§ **Short task 1**
In the page excerpt on the Patriots' best draft picks, how many years did Vince Wilfork's run in New England last?

§ **Page excerpt**

---

New England Patriots Best NFL Draft Picks, By Round: Which drafted players were the best of the best since Bill Belichick took over in New England?
Patriots Best Picks

The NFL Draft is less than a week away, and the Patriots are surely doing their due diligence on all of their possible draft picks. Bill Belichick has his share of misses in the draft, but also more than his fair share of hits. With the Patriots having picks in every round but the second, let’s take a look back on New England’s best picks by round since Bill Belichick took over.

New England Patriots Best NFL Draft Picks of the Bill Belichick Era

First Round: Vince Wilfork

Bill Belichick has more than his fair share of successful first-round picks, but Vince Wilfork is the best of the best. At his peak, there was nobody in the league better at eating up double teams and freeing up space for others to make plays. Wilfork never dominated the stat sheet, but his impact was obvious during his 11-year run in New England. The former first-round pick started and finished his Patriots career with a championship before spending two years with the Houston Texans.

---

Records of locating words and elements
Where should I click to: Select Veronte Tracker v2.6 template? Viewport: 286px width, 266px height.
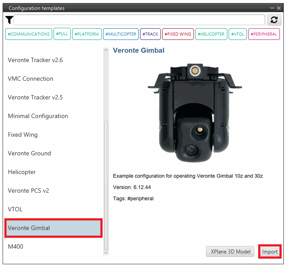(35, 60)
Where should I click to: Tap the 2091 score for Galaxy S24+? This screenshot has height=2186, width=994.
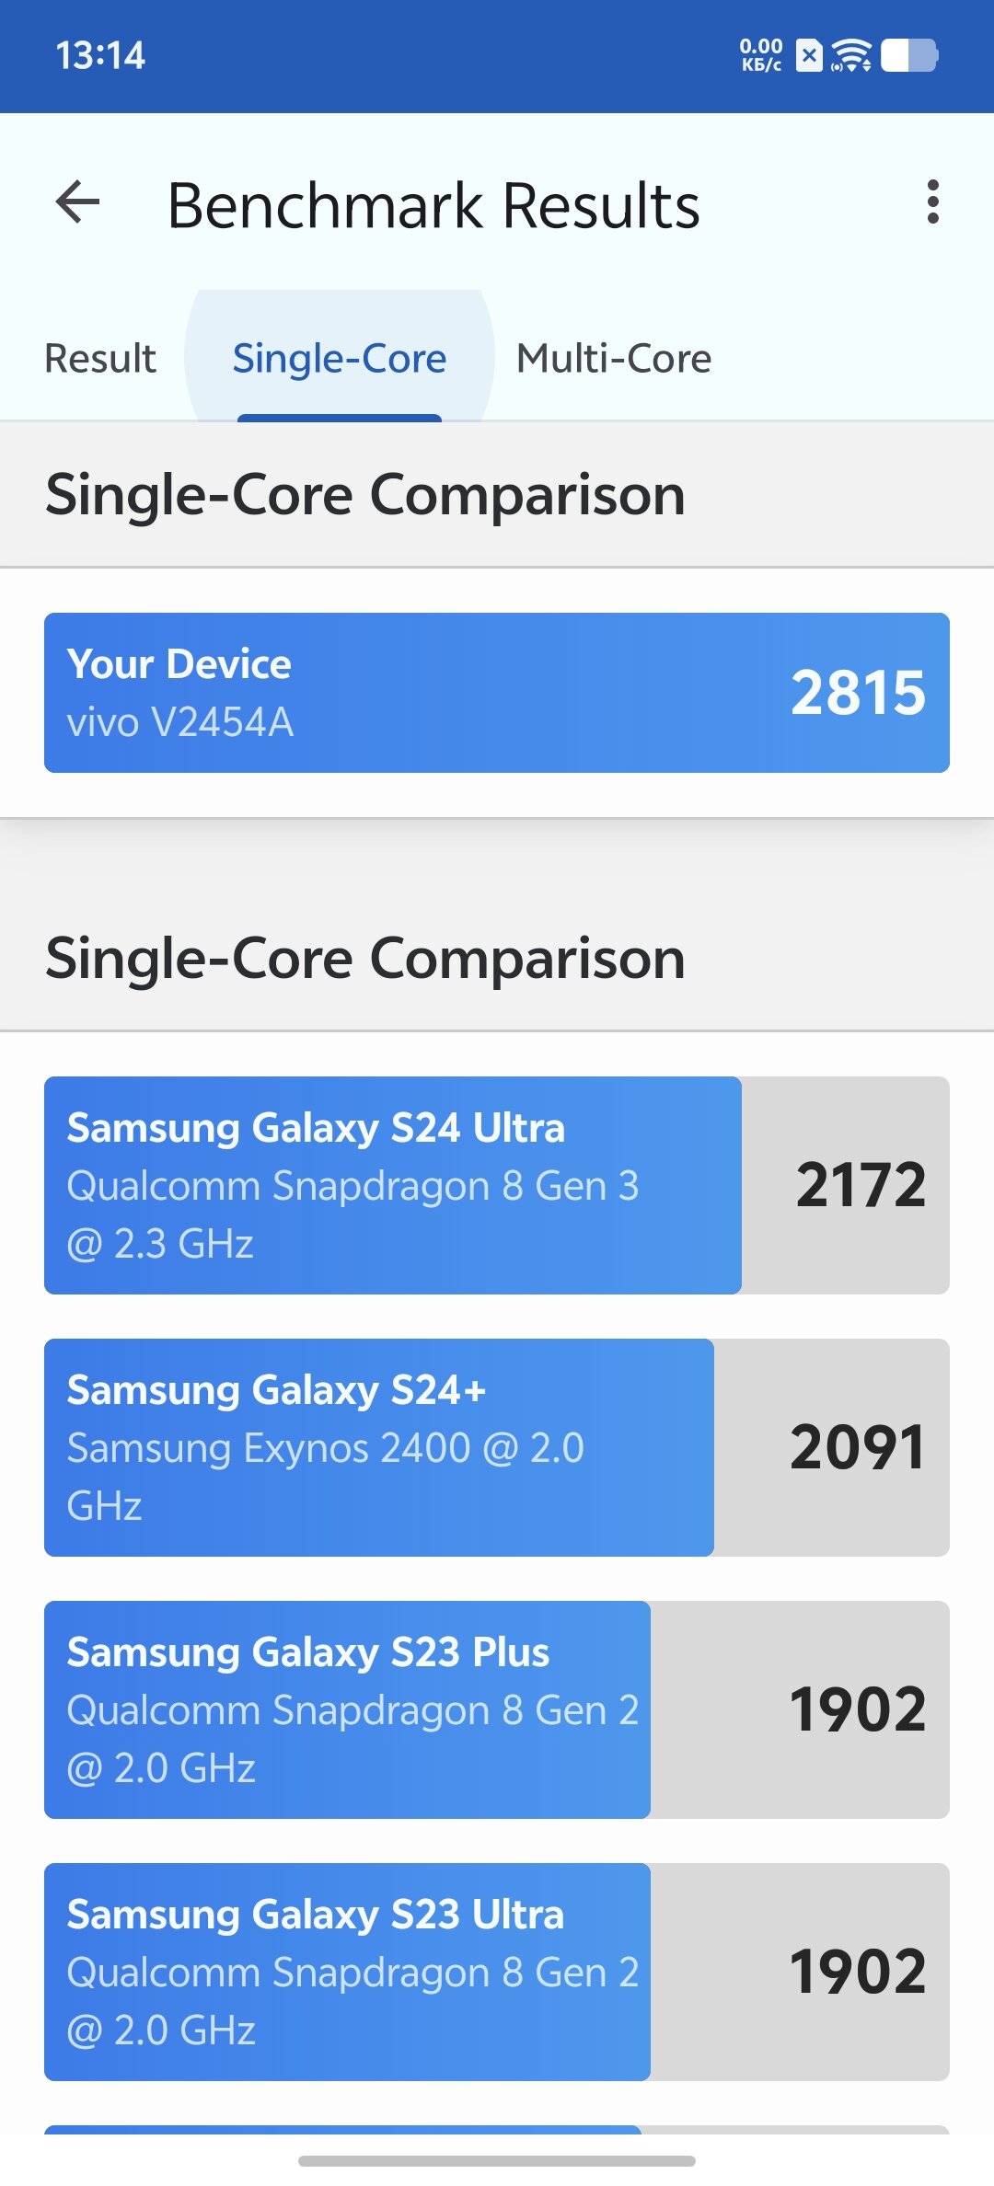pyautogui.click(x=858, y=1447)
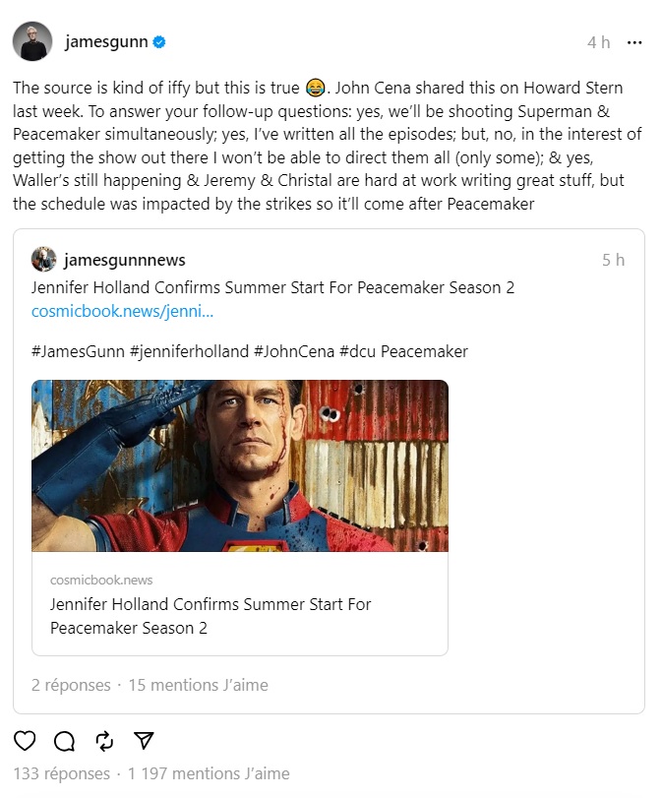662x798 pixels.
Task: Open jamesgunnnews avatar in quoted post
Action: pos(43,259)
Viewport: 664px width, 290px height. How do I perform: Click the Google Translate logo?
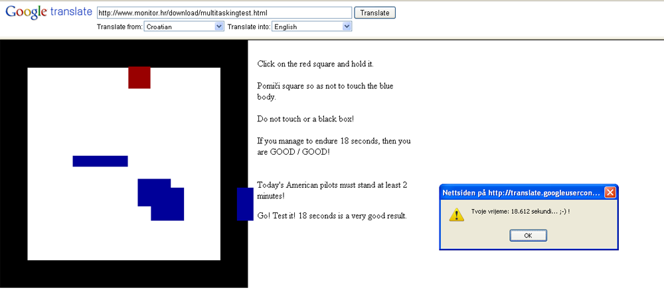(48, 12)
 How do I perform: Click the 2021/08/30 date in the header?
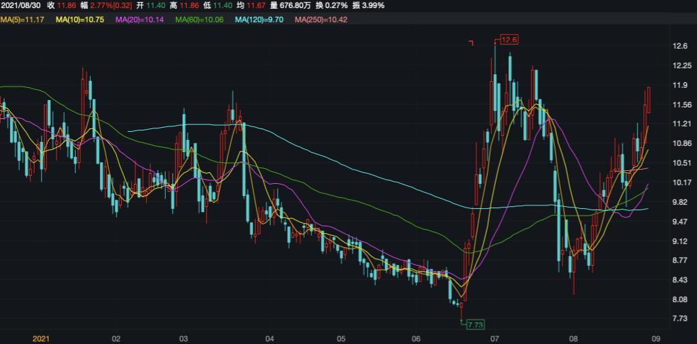(x=20, y=5)
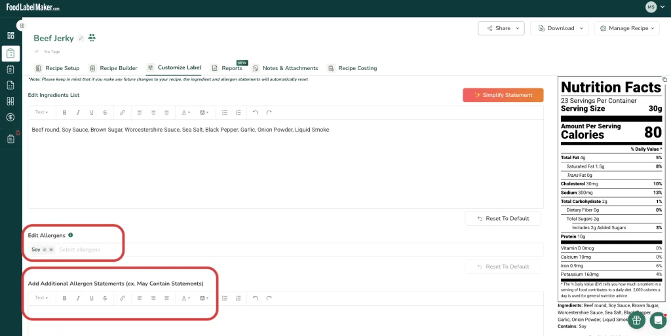Image resolution: width=671 pixels, height=336 pixels.
Task: Open the Recipe Costing tab
Action: [x=352, y=68]
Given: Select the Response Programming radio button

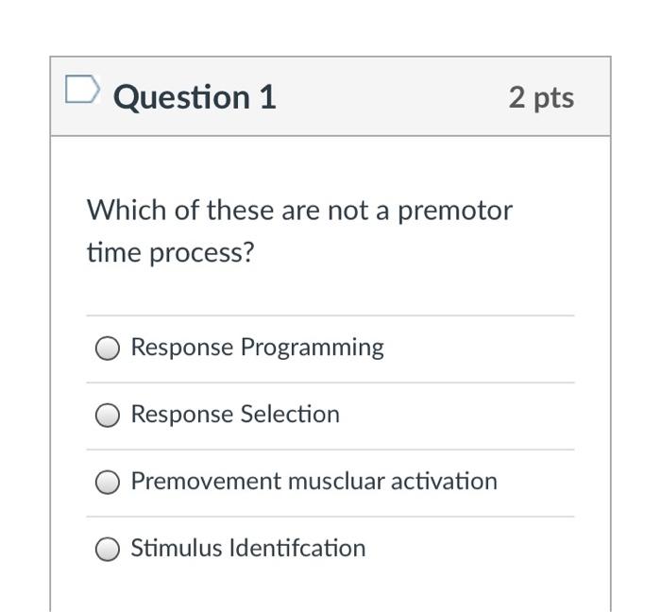Looking at the screenshot, I should (108, 349).
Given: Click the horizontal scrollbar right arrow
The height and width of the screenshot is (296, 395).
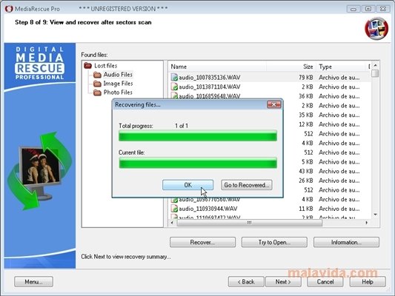Looking at the screenshot, I should point(367,223).
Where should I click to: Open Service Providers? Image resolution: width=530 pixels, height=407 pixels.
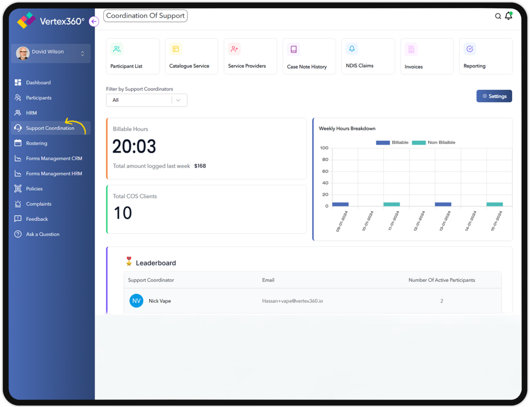coord(250,56)
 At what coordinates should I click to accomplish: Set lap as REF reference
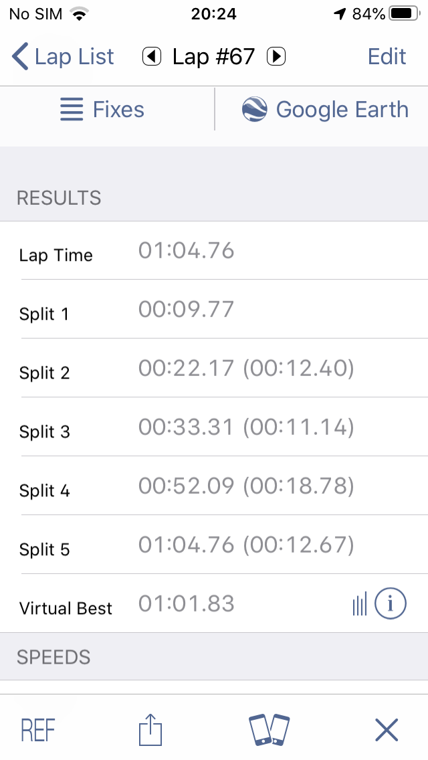(38, 731)
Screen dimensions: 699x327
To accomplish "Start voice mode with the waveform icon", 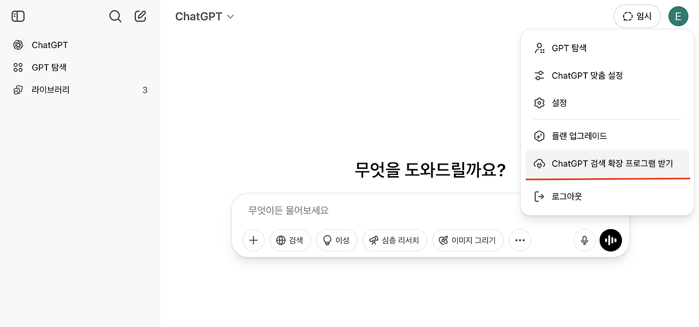I will pos(611,240).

---

§ **Short task 2**
Extract every line of the records above that contains the word "perform", copying each line in full. Case counts.

§ **Response 1**
11 years

§ **Response 2**
Viewport: 664px width, 290px height. How do I perform: Click the Google Translate logo?
 How do I perform: Click the 2021/08/30 date in the header?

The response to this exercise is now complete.